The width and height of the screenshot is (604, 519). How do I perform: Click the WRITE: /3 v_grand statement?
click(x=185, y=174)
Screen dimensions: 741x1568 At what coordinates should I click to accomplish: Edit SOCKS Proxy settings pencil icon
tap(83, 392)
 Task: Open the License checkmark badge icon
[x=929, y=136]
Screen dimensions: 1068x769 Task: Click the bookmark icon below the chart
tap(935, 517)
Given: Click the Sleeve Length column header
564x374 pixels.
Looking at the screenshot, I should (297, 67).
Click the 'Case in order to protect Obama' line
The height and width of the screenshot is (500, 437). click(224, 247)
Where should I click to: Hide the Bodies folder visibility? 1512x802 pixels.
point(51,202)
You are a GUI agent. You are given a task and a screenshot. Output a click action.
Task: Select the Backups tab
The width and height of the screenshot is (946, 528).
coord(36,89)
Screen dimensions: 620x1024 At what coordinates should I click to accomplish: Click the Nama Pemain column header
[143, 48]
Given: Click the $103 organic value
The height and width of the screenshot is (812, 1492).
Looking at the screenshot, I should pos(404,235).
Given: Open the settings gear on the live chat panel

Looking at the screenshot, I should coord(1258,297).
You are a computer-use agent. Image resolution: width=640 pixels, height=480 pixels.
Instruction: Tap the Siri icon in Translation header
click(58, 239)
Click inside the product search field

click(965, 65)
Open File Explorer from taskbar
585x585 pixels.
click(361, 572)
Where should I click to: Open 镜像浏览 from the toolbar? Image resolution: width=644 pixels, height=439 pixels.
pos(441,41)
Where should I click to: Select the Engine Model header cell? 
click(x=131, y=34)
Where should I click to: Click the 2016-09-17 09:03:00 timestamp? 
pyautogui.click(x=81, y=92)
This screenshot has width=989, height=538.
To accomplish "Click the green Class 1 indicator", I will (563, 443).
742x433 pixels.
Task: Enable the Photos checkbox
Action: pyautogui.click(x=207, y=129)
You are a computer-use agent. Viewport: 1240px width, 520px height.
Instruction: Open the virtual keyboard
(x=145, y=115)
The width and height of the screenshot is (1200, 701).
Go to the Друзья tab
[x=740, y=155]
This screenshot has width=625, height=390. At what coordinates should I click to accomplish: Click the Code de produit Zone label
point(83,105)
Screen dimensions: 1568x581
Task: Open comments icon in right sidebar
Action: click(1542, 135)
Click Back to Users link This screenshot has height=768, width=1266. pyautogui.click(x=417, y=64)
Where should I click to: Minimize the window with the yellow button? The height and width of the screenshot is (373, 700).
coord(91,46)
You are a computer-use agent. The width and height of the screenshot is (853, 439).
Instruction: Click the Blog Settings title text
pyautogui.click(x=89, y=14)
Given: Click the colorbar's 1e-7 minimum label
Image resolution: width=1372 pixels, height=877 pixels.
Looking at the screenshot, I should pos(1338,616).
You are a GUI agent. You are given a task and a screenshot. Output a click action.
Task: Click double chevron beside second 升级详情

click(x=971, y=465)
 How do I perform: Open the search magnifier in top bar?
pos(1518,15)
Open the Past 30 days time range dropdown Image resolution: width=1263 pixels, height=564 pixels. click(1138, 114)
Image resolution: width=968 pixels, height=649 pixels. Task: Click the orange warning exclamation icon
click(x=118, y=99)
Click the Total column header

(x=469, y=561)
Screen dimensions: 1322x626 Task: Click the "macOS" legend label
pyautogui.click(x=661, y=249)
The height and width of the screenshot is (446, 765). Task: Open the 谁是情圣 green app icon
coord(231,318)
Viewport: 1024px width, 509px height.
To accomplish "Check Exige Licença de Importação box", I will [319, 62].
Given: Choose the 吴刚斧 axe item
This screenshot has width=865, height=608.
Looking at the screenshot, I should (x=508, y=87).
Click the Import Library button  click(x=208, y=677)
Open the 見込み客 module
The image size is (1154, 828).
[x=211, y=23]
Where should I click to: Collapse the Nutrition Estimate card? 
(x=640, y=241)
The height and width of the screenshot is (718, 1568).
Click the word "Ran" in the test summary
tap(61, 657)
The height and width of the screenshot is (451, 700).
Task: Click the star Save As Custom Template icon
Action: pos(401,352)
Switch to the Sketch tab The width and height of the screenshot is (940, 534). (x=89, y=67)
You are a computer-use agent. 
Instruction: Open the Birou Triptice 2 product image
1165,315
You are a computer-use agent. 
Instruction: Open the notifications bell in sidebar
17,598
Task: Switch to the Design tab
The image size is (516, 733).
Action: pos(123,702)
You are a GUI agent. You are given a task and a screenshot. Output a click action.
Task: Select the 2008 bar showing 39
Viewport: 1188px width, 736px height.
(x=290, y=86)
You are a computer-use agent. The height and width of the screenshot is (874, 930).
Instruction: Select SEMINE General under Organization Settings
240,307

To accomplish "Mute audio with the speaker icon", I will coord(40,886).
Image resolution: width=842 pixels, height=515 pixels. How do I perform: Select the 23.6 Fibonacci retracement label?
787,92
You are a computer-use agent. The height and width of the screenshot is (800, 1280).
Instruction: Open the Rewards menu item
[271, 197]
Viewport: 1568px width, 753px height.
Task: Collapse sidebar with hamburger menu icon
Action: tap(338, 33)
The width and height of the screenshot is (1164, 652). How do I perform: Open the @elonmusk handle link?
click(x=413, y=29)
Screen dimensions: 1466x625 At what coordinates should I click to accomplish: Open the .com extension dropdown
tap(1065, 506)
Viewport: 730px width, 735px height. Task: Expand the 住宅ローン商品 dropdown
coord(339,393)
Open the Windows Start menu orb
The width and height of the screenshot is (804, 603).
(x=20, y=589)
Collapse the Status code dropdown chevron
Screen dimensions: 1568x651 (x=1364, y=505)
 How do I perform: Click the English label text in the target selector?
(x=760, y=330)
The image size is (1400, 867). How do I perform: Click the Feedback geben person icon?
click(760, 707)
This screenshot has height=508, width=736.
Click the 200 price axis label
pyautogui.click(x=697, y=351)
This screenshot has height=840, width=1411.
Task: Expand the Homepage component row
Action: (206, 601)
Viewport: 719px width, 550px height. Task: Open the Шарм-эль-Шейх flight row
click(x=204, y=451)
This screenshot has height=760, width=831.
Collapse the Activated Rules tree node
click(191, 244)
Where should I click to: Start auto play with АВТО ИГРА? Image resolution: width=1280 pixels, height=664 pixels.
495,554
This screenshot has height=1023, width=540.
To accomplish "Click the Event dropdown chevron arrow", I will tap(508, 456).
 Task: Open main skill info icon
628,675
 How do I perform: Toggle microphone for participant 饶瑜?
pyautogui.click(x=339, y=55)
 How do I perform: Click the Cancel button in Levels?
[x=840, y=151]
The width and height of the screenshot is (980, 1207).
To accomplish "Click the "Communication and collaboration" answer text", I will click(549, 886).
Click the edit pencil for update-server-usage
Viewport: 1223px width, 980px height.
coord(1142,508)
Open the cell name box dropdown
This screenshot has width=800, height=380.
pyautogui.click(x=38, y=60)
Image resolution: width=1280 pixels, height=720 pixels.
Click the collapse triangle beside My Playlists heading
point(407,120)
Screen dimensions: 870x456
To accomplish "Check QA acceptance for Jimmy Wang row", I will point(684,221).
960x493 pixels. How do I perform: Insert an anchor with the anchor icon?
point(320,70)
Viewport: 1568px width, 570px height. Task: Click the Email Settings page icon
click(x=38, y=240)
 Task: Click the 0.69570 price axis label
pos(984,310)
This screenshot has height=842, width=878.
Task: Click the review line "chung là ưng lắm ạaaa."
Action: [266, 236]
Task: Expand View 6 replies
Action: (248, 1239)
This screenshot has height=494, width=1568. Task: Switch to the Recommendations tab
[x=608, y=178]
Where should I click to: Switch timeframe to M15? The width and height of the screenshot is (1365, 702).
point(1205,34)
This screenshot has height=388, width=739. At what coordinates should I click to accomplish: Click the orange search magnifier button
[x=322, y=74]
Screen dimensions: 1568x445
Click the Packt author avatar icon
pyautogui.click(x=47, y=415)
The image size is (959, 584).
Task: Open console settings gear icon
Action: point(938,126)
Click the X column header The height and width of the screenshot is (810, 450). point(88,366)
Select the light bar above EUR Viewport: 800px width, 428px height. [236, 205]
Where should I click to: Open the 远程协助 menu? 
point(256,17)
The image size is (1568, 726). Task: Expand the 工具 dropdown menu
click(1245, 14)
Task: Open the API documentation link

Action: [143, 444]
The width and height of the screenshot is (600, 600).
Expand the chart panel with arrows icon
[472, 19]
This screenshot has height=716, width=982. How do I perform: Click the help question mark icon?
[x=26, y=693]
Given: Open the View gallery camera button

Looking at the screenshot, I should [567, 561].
============================================================
Exercise directions
Your task is to restate, word for word, only those lines above that fall between the line holding "This screenshot has height=508, width=736." and the line holding "The width and height of the screenshot is (980, 1207).", inclusive.

Answer for the task
This screenshot has height=508, width=736.
Click the 200 price axis label
pyautogui.click(x=697, y=351)
This screenshot has height=840, width=1411.
Task: Expand the Homepage component row
Action: (206, 601)
Viewport: 719px width, 550px height. Task: Open the Шарм-эль-Шейх flight row
click(x=204, y=451)
This screenshot has height=760, width=831.
Collapse the Activated Rules tree node
click(191, 244)
Where should I click to: Start auto play with АВТО ИГРА? Image resolution: width=1280 pixels, height=664 pixels.
495,554
This screenshot has height=1023, width=540.
To accomplish "Click the Event dropdown chevron arrow", I will tap(508, 456).
 Task: Open main skill info icon
628,675
 How do I perform: Toggle microphone for participant 饶瑜?
pyautogui.click(x=339, y=55)
 How do I perform: Click the Cancel button in Levels?
[x=840, y=151]
The width and height of the screenshot is (980, 1207).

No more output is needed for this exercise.